»»
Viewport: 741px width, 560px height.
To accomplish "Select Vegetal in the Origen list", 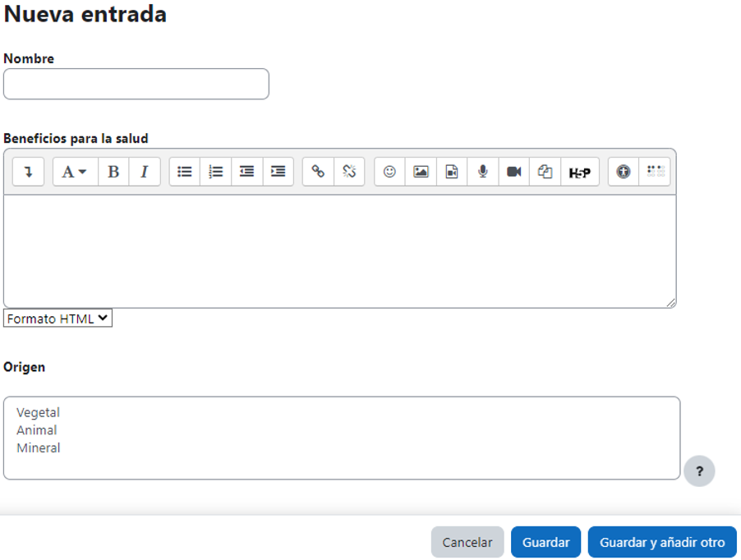I will point(39,412).
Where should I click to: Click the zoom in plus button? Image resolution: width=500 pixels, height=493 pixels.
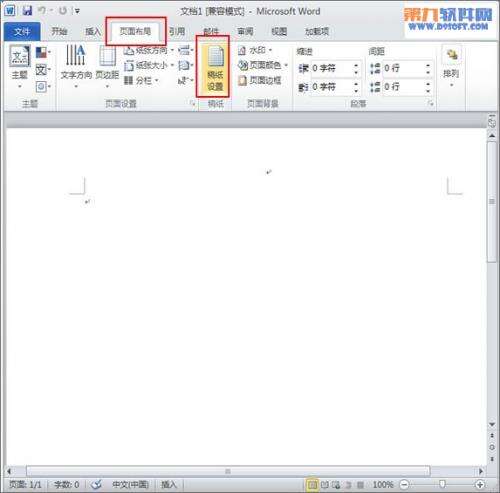point(480,484)
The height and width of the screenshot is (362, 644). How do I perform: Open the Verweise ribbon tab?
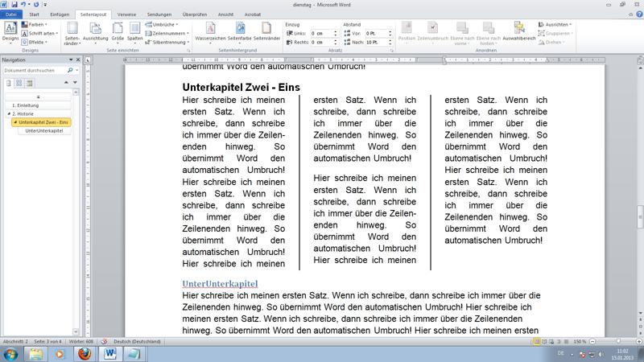pyautogui.click(x=126, y=14)
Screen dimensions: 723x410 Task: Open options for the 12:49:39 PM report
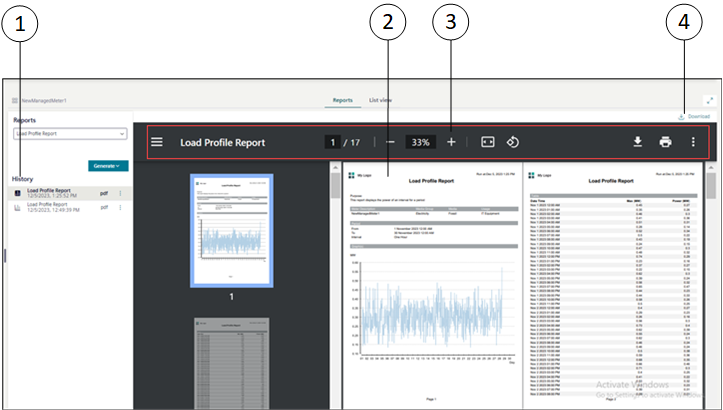(x=121, y=206)
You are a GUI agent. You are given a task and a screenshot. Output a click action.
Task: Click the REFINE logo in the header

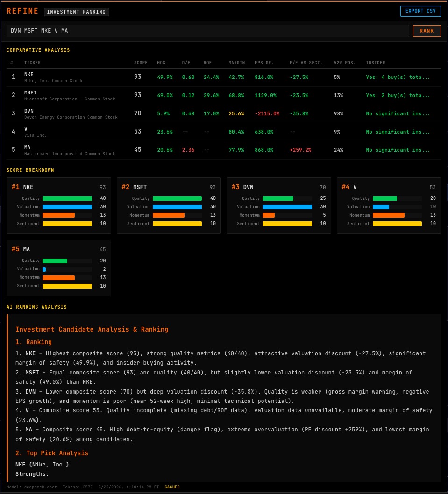coord(22,11)
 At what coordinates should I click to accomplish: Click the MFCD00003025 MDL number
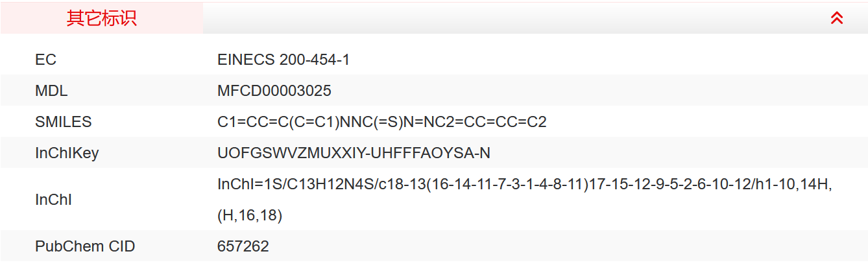[274, 91]
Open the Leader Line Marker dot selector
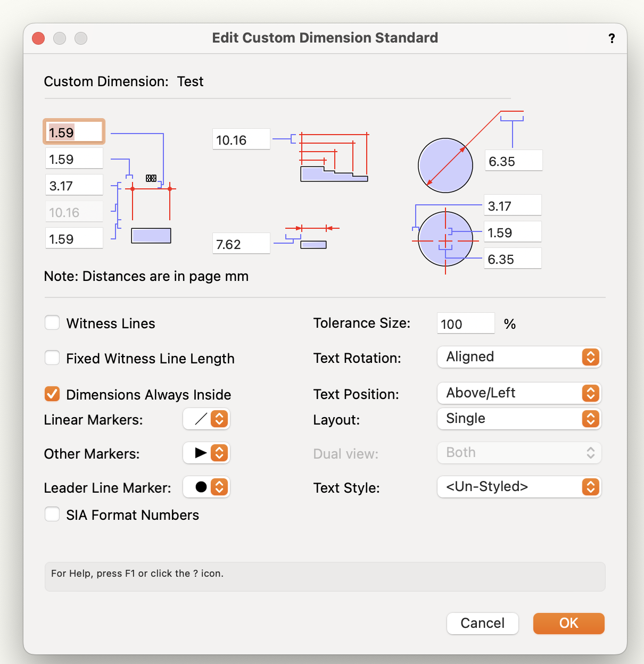Image resolution: width=644 pixels, height=664 pixels. coord(206,487)
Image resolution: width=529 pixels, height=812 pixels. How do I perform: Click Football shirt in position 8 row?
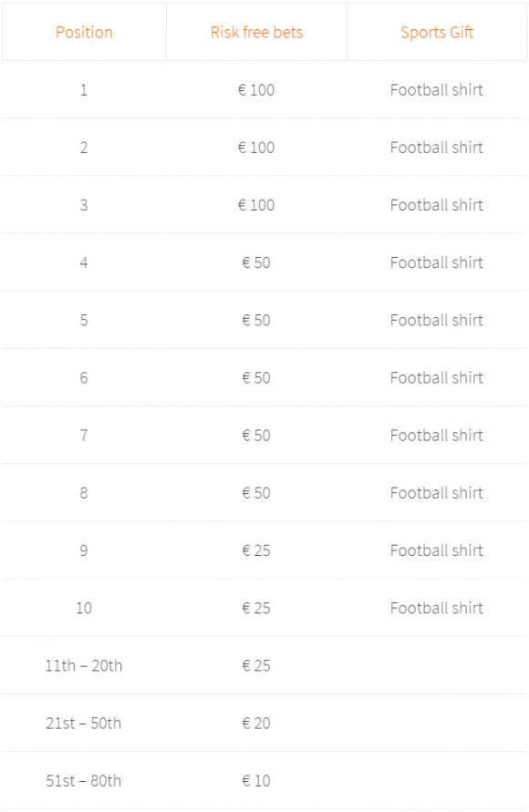437,492
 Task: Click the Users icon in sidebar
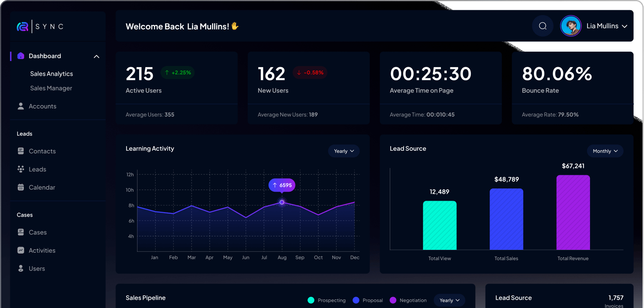[x=21, y=268]
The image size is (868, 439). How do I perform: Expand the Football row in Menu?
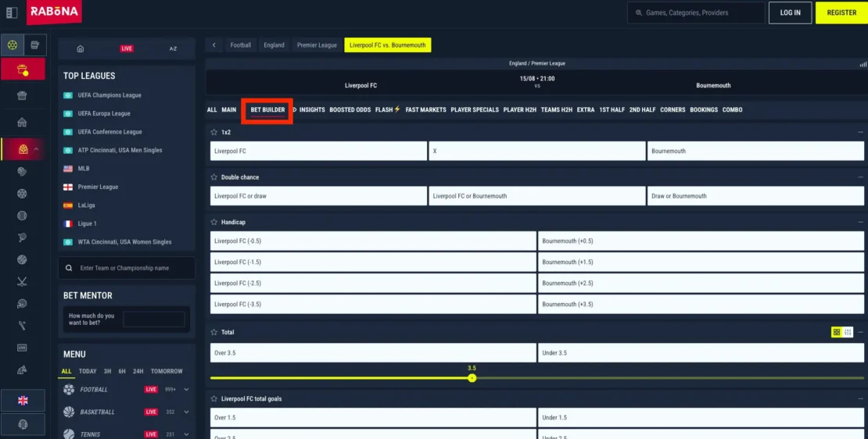click(x=186, y=389)
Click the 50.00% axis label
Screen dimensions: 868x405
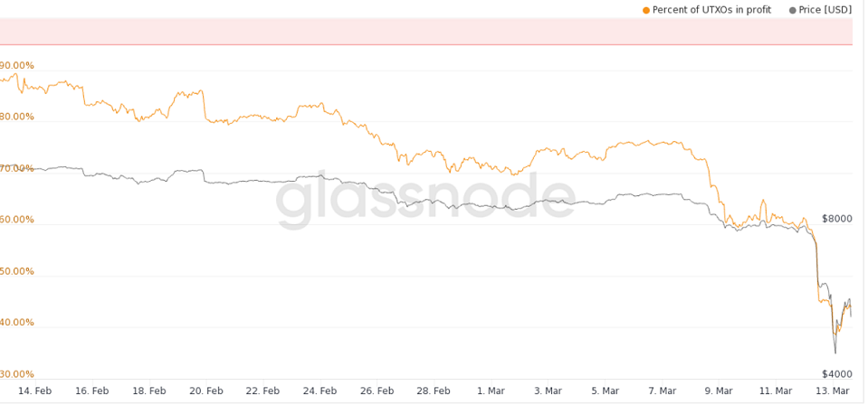pyautogui.click(x=17, y=271)
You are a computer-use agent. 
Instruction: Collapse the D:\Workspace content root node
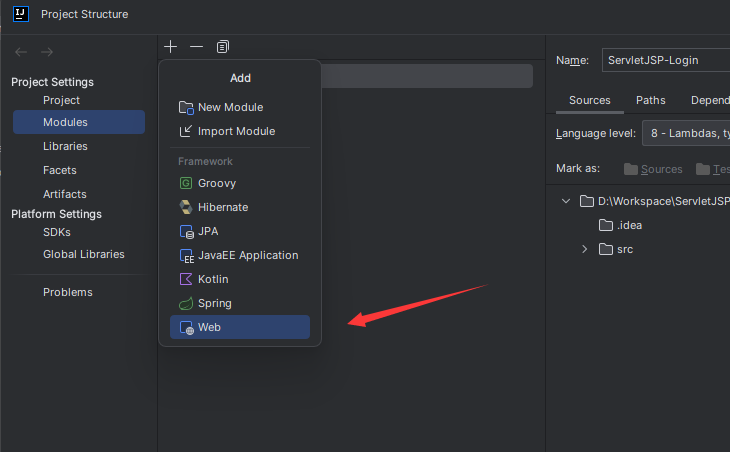coord(567,201)
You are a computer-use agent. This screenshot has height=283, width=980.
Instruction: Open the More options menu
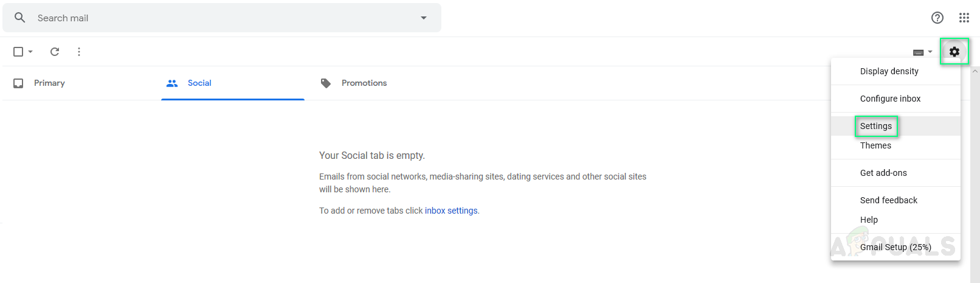[79, 52]
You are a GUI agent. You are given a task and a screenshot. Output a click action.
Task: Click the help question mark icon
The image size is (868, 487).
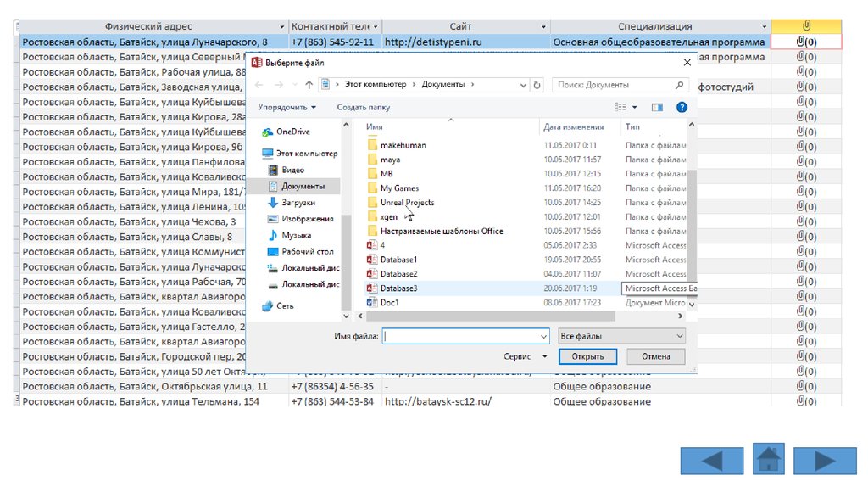click(x=681, y=108)

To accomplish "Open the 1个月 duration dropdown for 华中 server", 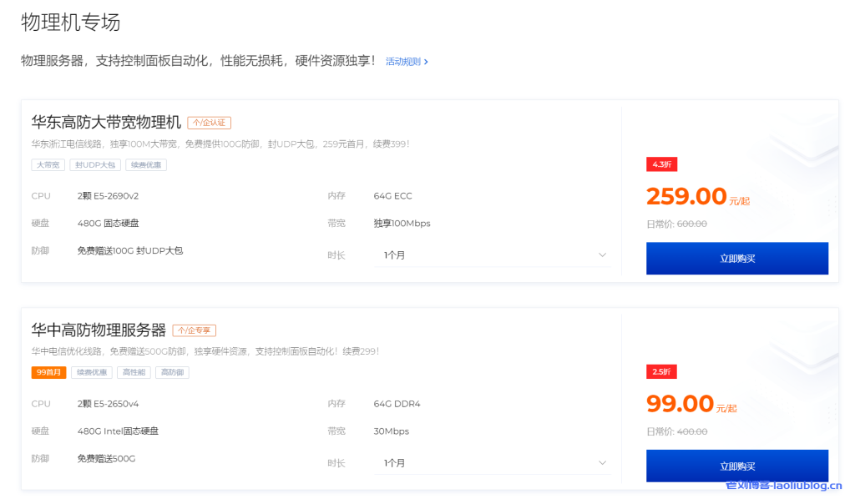I will [x=493, y=461].
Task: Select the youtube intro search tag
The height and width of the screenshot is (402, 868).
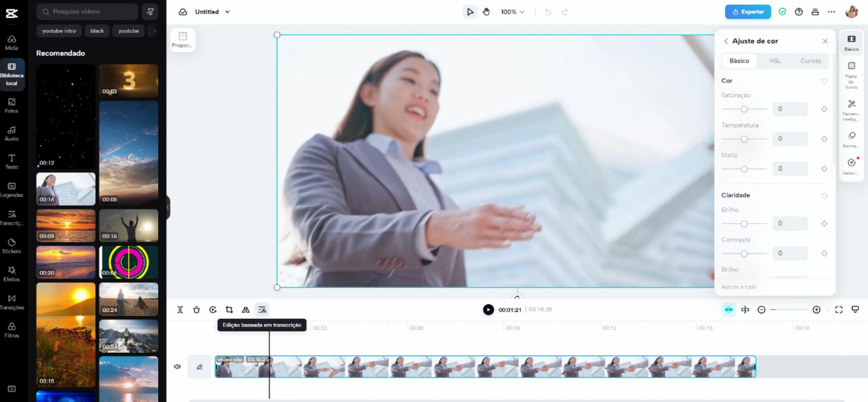Action: (x=59, y=31)
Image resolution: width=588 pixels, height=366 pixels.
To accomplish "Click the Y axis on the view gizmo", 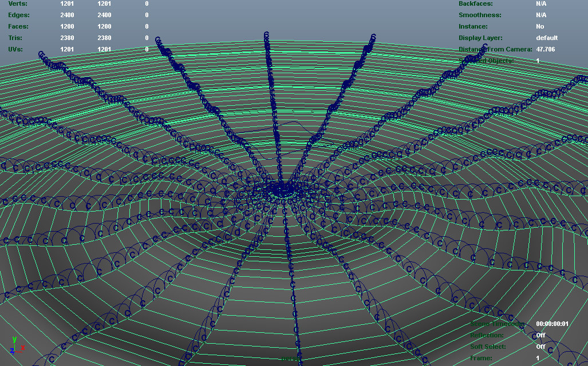I will tap(14, 340).
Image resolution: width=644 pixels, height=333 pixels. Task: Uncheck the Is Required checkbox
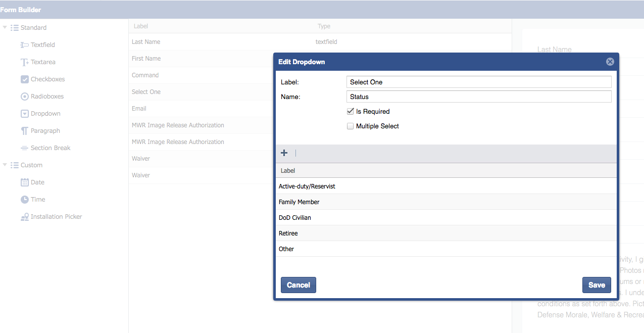tap(350, 112)
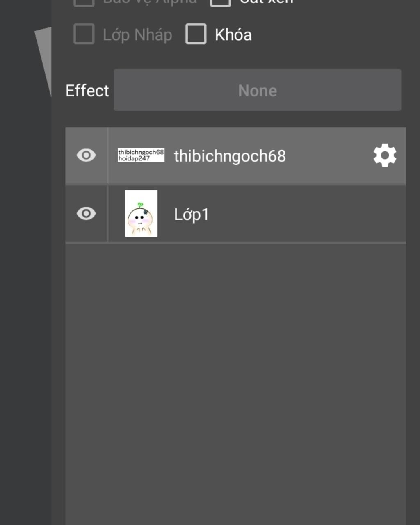
Task: Enable the Lớp Nháp checkbox
Action: tap(84, 34)
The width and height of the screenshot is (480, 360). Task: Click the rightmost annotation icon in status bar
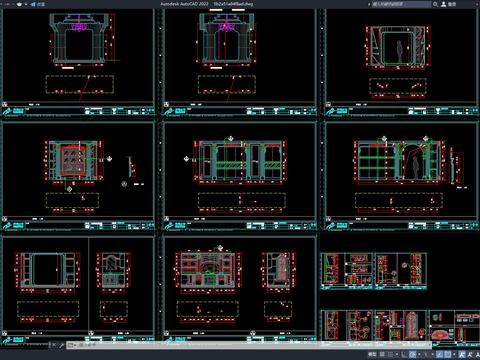(x=477, y=354)
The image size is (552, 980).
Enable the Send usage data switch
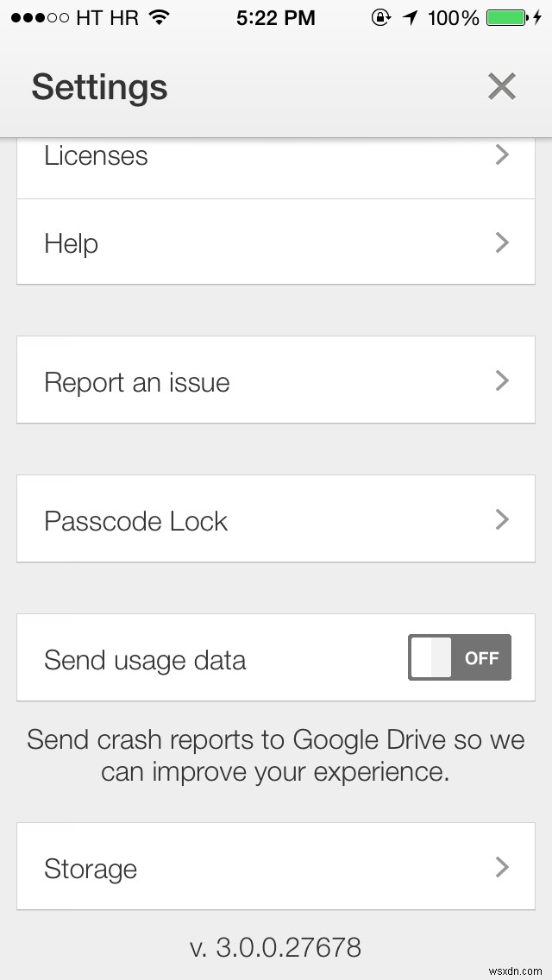click(459, 657)
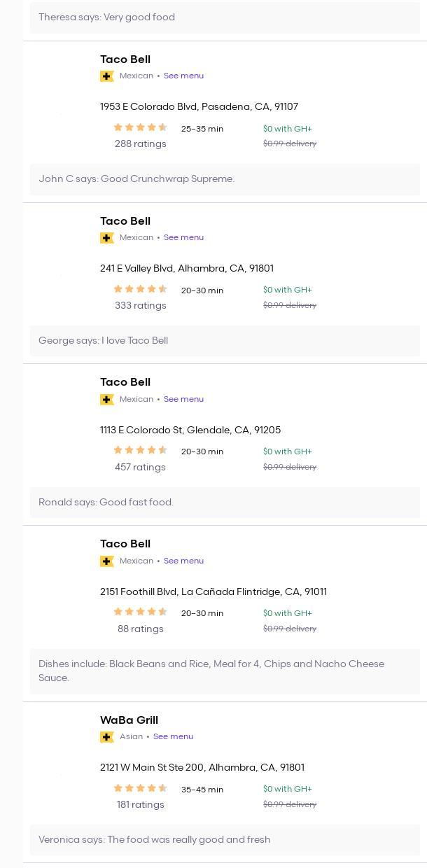
Task: View the menu for Foothill Blvd Taco Bell
Action: coord(183,561)
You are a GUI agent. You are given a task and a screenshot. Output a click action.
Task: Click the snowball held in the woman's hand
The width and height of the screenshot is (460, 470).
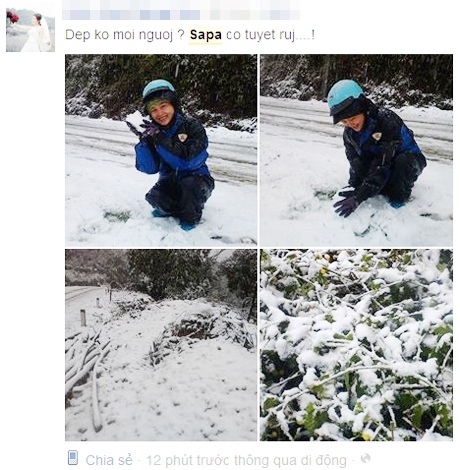(136, 120)
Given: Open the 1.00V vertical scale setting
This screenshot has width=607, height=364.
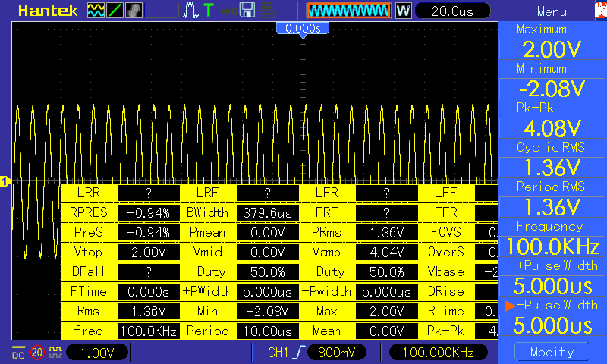Looking at the screenshot, I should click(x=97, y=353).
««
Task objective
Transcribe exactly the lines above, running from the one that contains "The width and height of the screenshot is (460, 470)." through the final line of the listing, and skip every picture.

Written solution
The width and height of the screenshot is (460, 470).
(136, 120)
Given: Open the 1.00V vertical scale setting
This screenshot has width=607, height=364.
Looking at the screenshot, I should click(x=97, y=353).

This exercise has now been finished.